Big test coming for Marcus Burley

RENTON, Wash. -- Marcus Burley, who has played one game as a member of the Legion of Boom, likely will play a majority of the defensive snaps for the Seattle Seahawks on Sunday against the San Diego Chargers.

Burley is replacing Jeremy Lane at the nickel corner position because Lane is on injured reserve with a groin injury. The Seahawks have depth issues at cornerback. Tharold Simon also is out after undergoing minor knee surgery.

“We’ve taken a blow with Jeremy’s injury,” said Seahawks coach Pete Carroll. “In fact, he’s a fine football player for us. We’re challenged by the depth situation. We really were counting on Tharold to be there and battling for us.

“The cool thing is that both of these guys have a chance to get back, and they’ll come back to us later on in the year and our depth will feel a lot different. In the meantime, we have to work real hard.”

Since the Chargers run a no huddle offense and throw the ball most of the time, Burley will play a lot. Burley (5-11, 185) was acquired in a trade with the Indianapolis Colts two weeks ago when the Seahawks sent the Colts a sixth-round draft choice for 2015.

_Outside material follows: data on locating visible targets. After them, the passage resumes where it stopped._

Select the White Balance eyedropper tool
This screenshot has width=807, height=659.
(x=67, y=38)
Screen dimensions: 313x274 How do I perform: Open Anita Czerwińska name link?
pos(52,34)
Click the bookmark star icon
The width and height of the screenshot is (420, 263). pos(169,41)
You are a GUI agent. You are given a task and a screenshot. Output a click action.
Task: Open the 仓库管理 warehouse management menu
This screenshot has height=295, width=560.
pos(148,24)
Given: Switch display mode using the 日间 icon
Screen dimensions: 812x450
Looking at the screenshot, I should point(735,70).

Burley played most of the second half in the 36-16 victory over the Green Bay Packers after Lane re-injured his groin.

“He was great,” Carroll said of Burley. “For his first shot, I thought he looked really aggressive."

Seattle also added former Carolina Panthers cornerback Josh Thomas this week.

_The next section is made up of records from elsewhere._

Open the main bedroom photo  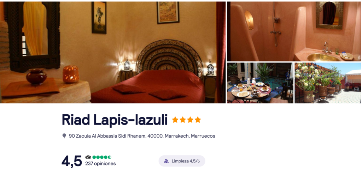pos(113,52)
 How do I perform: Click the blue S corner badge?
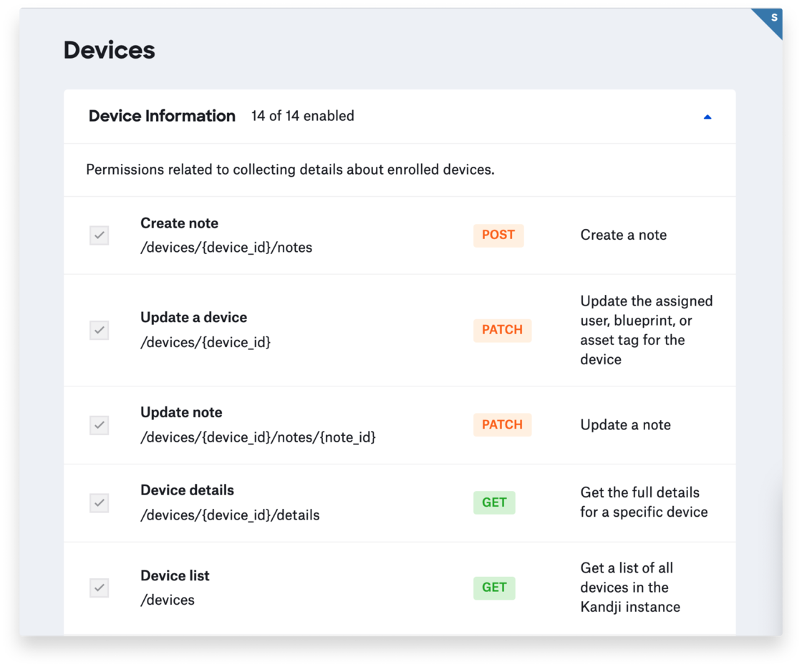(772, 19)
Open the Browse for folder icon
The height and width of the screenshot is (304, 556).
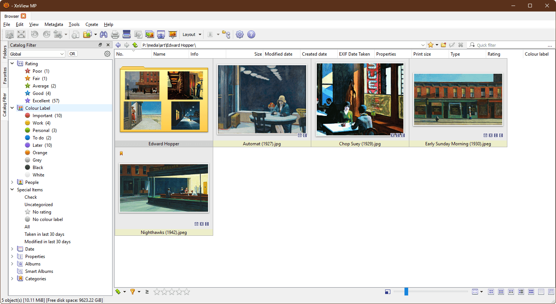coord(88,34)
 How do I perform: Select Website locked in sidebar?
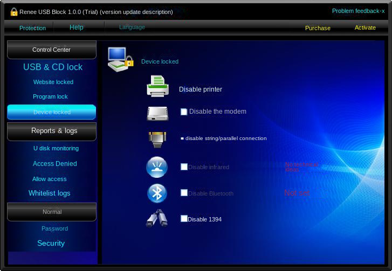(x=53, y=82)
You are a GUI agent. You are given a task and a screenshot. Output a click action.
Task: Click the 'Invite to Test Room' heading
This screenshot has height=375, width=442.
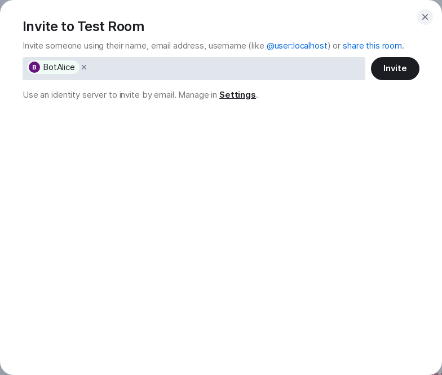pos(83,27)
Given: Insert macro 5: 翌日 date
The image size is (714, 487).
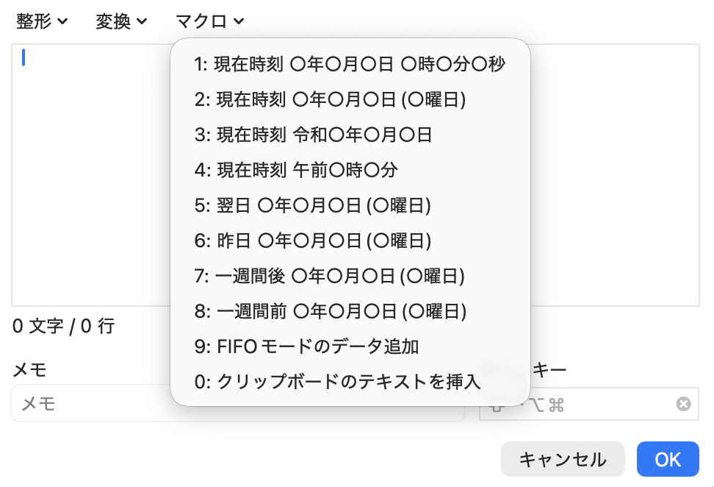Looking at the screenshot, I should (x=350, y=205).
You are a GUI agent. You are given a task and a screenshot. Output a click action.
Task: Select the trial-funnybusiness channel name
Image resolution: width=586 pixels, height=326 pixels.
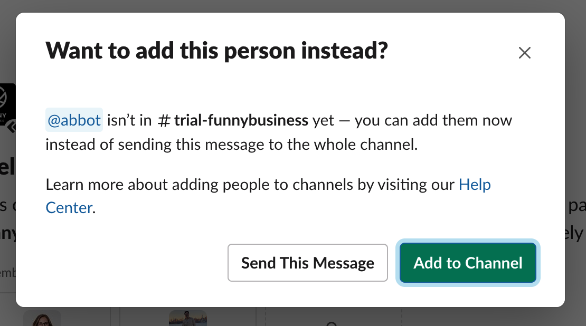[x=241, y=120]
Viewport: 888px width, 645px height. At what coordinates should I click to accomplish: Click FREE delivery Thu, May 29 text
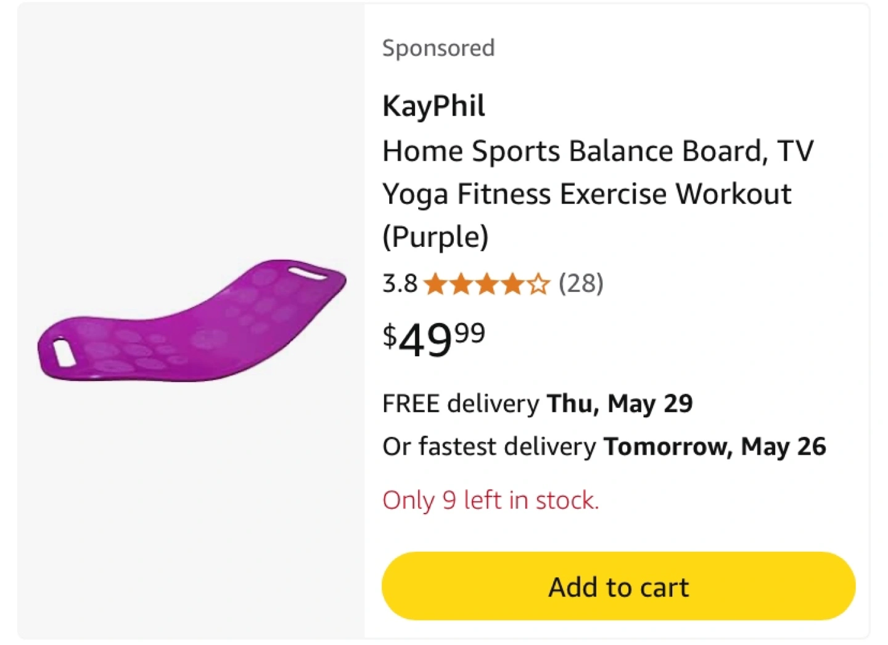pyautogui.click(x=538, y=404)
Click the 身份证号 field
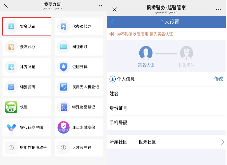 174,108
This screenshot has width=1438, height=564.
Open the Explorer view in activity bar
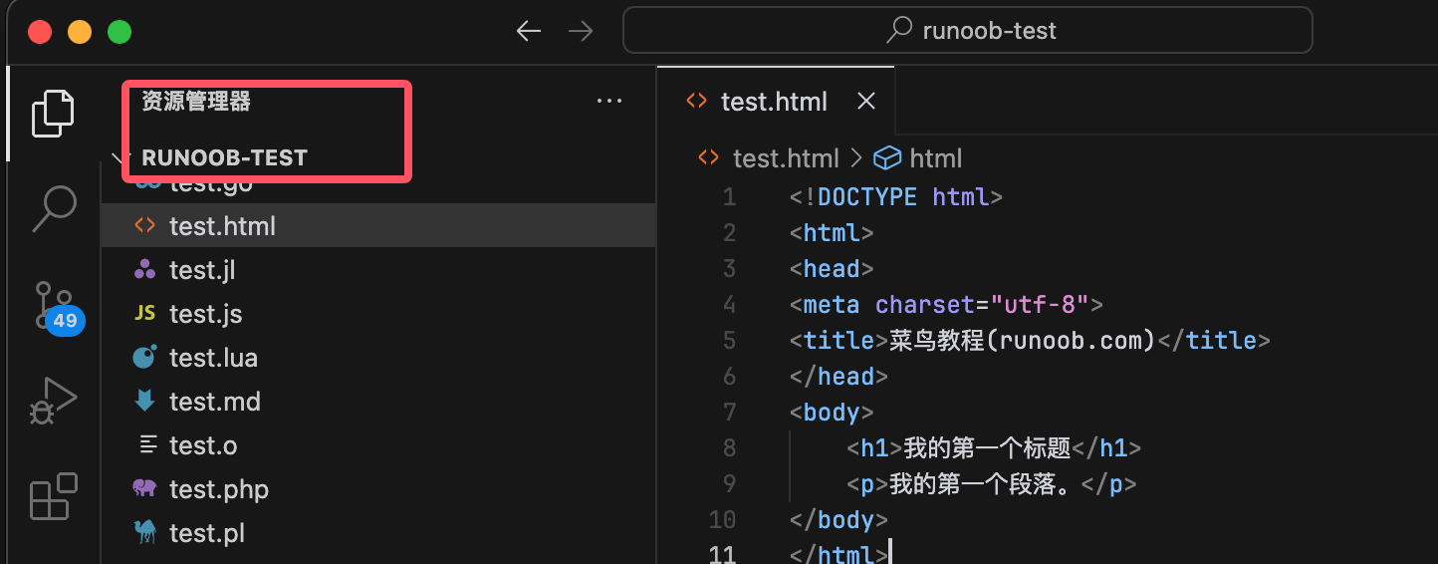coord(53,113)
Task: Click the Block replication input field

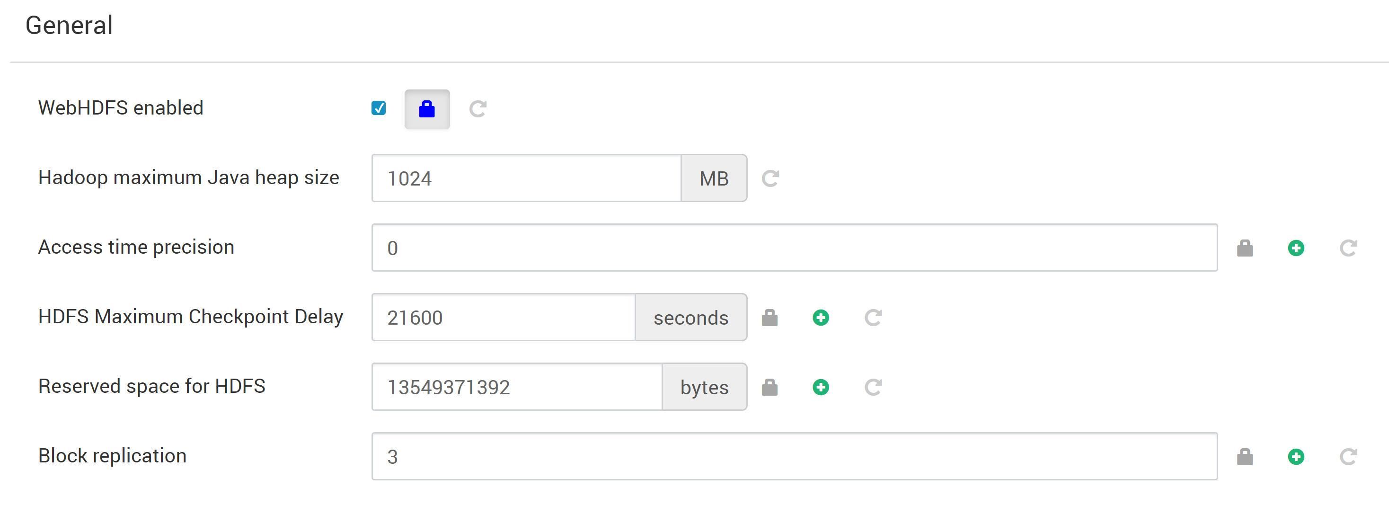Action: (x=794, y=457)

“Josh is really an outside guy for us,” Carroll said. “We’re looking for Marcus to do a real nice job and take that [nickel] spot over. It’s a spot that he’s familiar with, and I’m sure he’ll be a factor.”

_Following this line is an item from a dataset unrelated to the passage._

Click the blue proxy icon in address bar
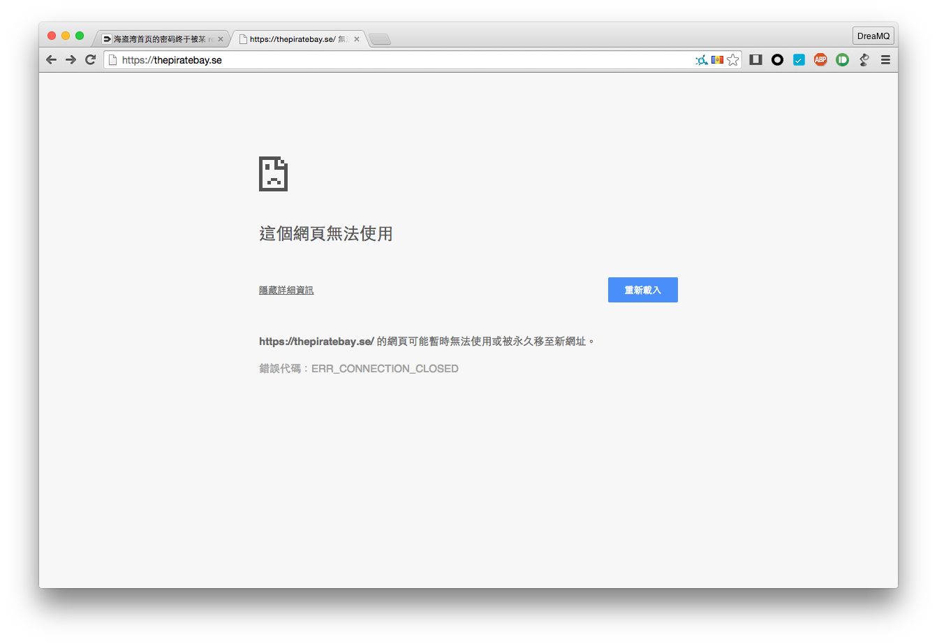This screenshot has width=937, height=644. pos(702,60)
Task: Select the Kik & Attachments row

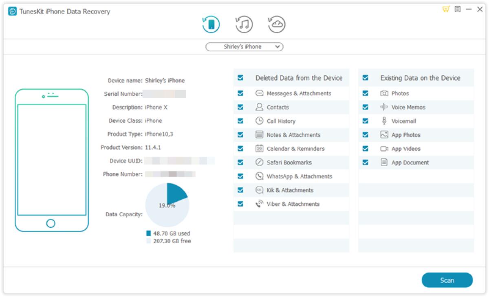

No doubt veteran Chargers quarterback Philip Rivers will test Burley in the game Sunday, but Carroll has confidence in Burley, a second-year player from the University of Delaware. .

“He had a really good preseason [with Indianapolis],’’ Carroll said. “You could really see him do the things we needed to see inside as a nickel guy and outside covering. He tackled really well, and he was really effective on special teams.

“He was an aggressive special teams player that looked like he would fit in with our guys. As we’ve learned more about him, we realized that he’s a real serious competitor, a real bright kid that wants to learn. And he’s real eager, so he’ll jump right at it. We felt like we could tell that from what we saw.”

The Seahawks also have defensive back DeShawn Shead, possibly the most versatile player in the secondary.

"DeShawn is such a valuable guy to us,’' Carroll said. “He can play inside at nickel, he can play safety, as well, and we like him outside. He’s a big strong kid. He’s always been active as a playmaker. If he’s in the game, we feel like he can help us and do things."